• ASSIGNMENT: Below is a listing from which only part is wanted; return exactly the lines from the one with "You are a computer-use" up to and including the one with "Instruction: Click the".

• ENTRIES SHOWN:
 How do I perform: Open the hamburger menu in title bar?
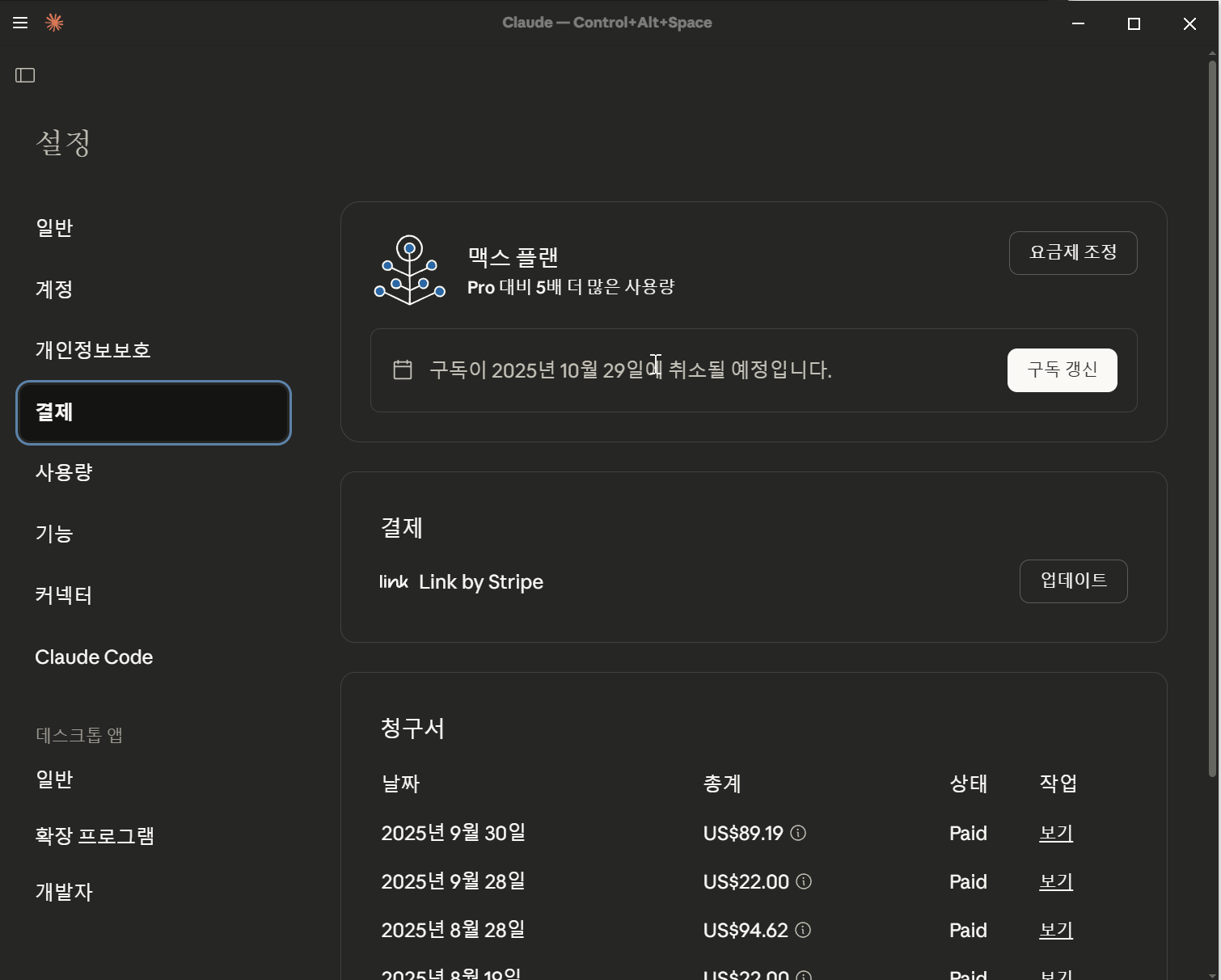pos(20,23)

...

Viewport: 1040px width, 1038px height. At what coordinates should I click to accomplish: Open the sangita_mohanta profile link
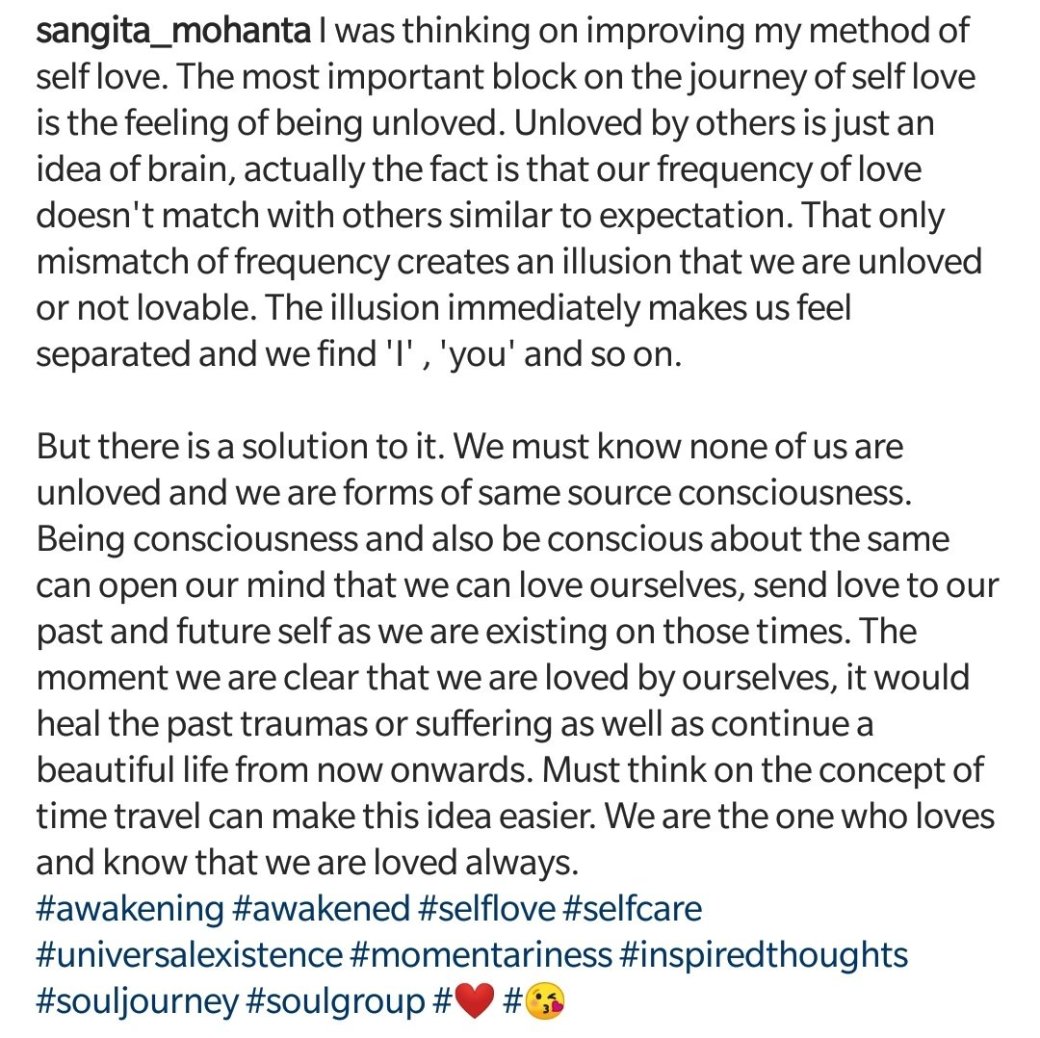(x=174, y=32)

...

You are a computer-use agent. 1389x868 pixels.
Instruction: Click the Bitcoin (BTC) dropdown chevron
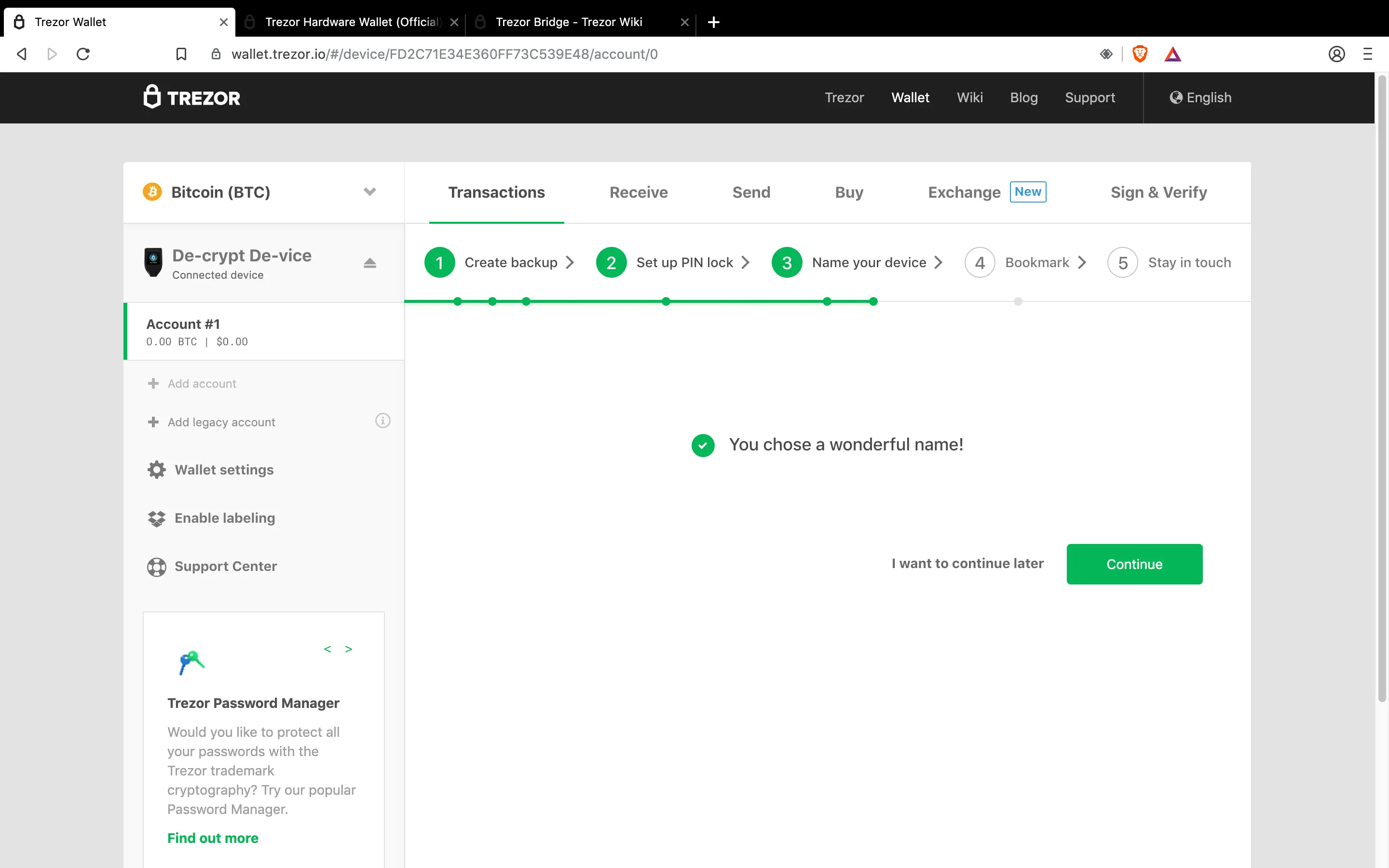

• TASK OUTPUT:
You are a computer-use agent. 1389x868 pixels.
Instruction: Click the Bitcoin (BTC) dropdown chevron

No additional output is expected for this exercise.